Leave the images out, and otherwise write out each entry exactly.
***** Data for review
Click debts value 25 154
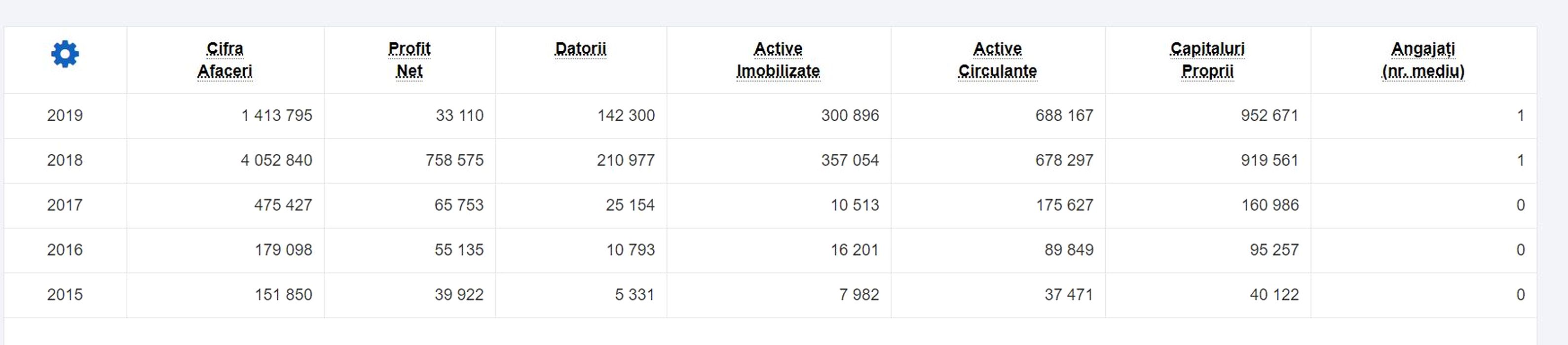pos(630,205)
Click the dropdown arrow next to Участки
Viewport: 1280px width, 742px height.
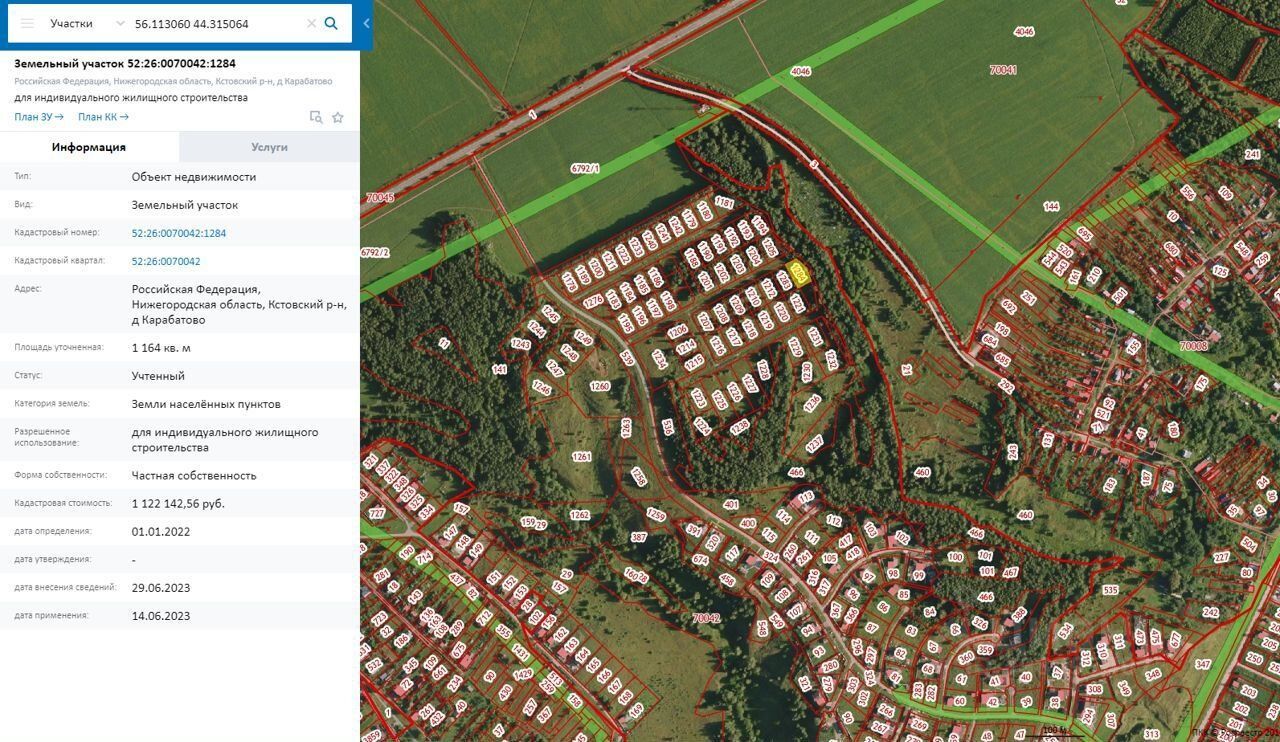(x=120, y=23)
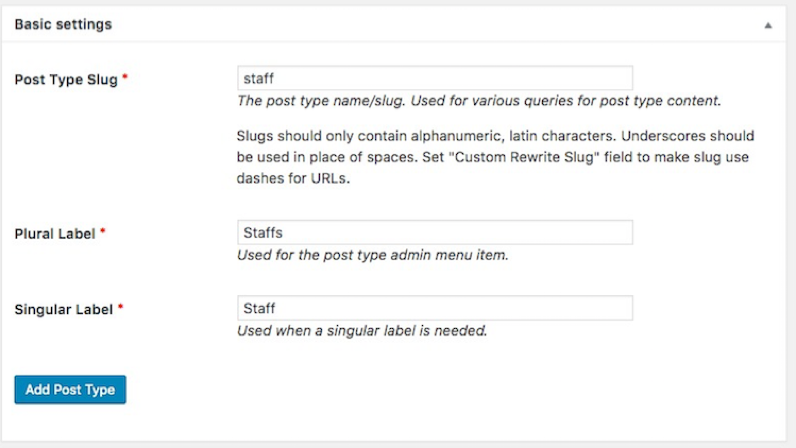Click the Plural Label field label

click(x=55, y=234)
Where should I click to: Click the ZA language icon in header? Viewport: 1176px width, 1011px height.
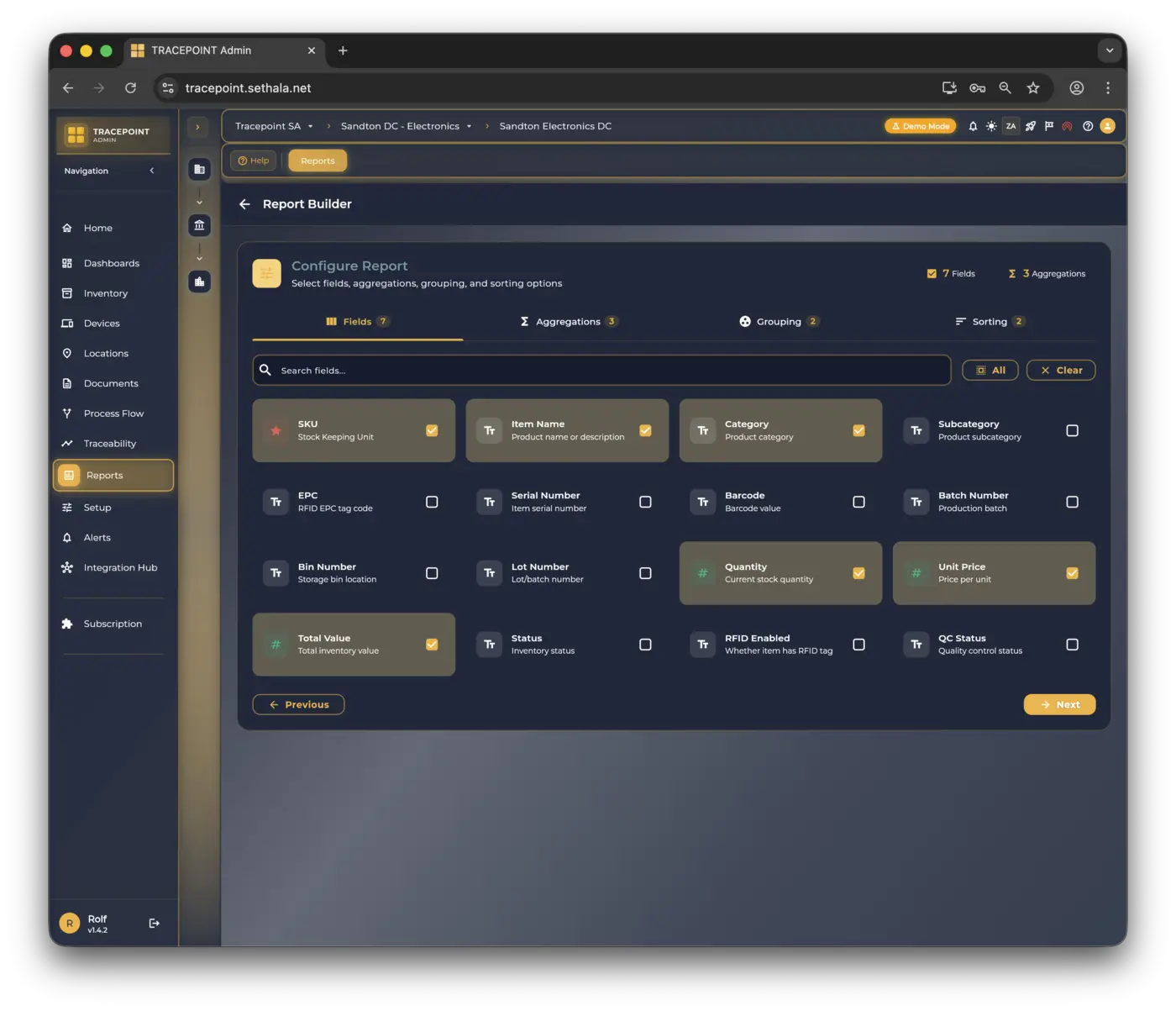pos(1011,126)
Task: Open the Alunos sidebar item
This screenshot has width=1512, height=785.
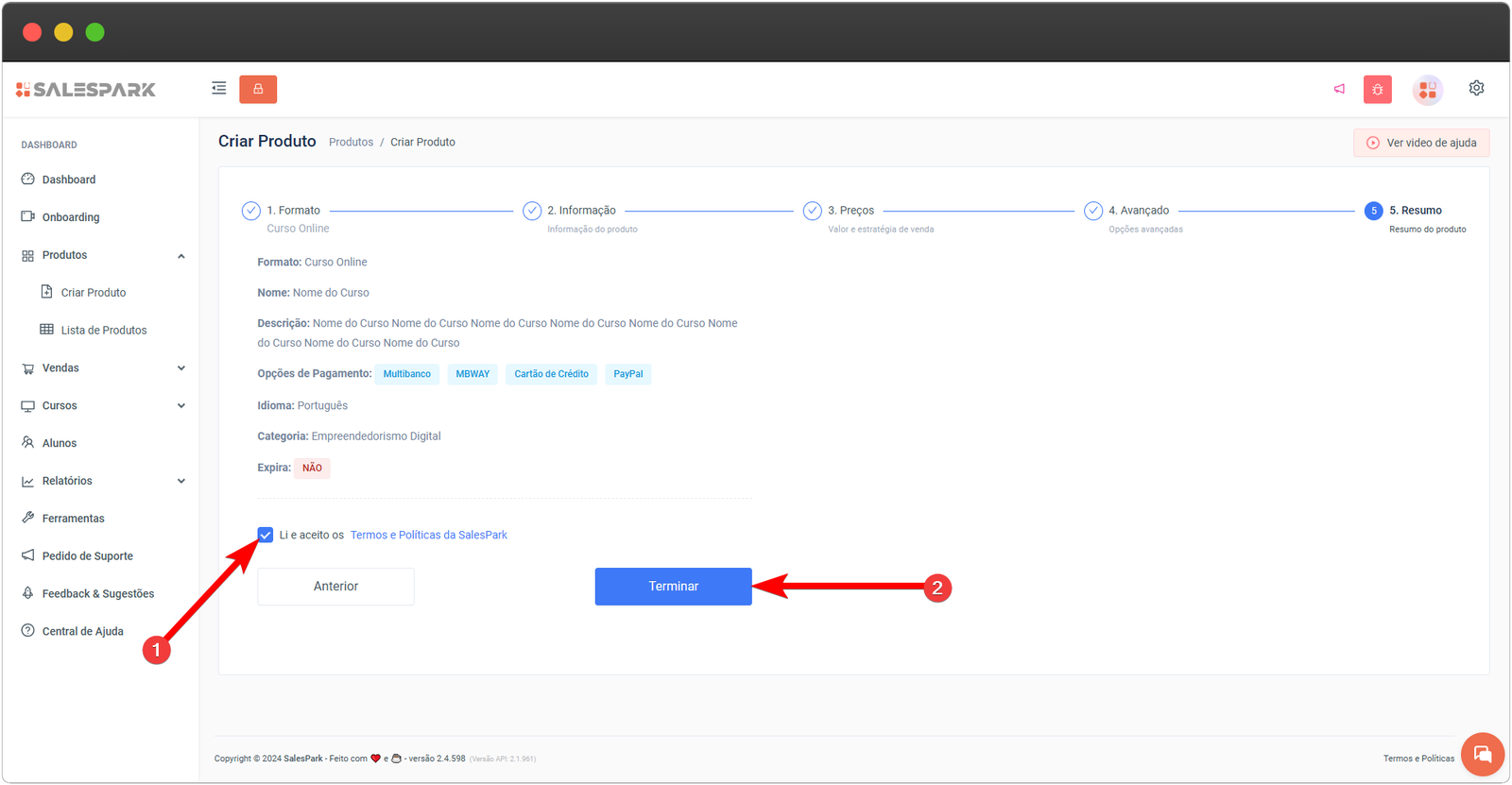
**********
Exercise response:
Click debts value 25 154
pos(630,205)
Click the dropdown arrow next to Участки
Viewport: 1280px width, 742px height.
(x=120, y=23)
Click the Plural Label field label

click(x=55, y=234)
Where should I click to: Click the ZA language icon in header? Viewport: 1176px width, 1011px height.
pos(1011,126)
Task: Open the Alunos sidebar item
This screenshot has width=1512, height=785.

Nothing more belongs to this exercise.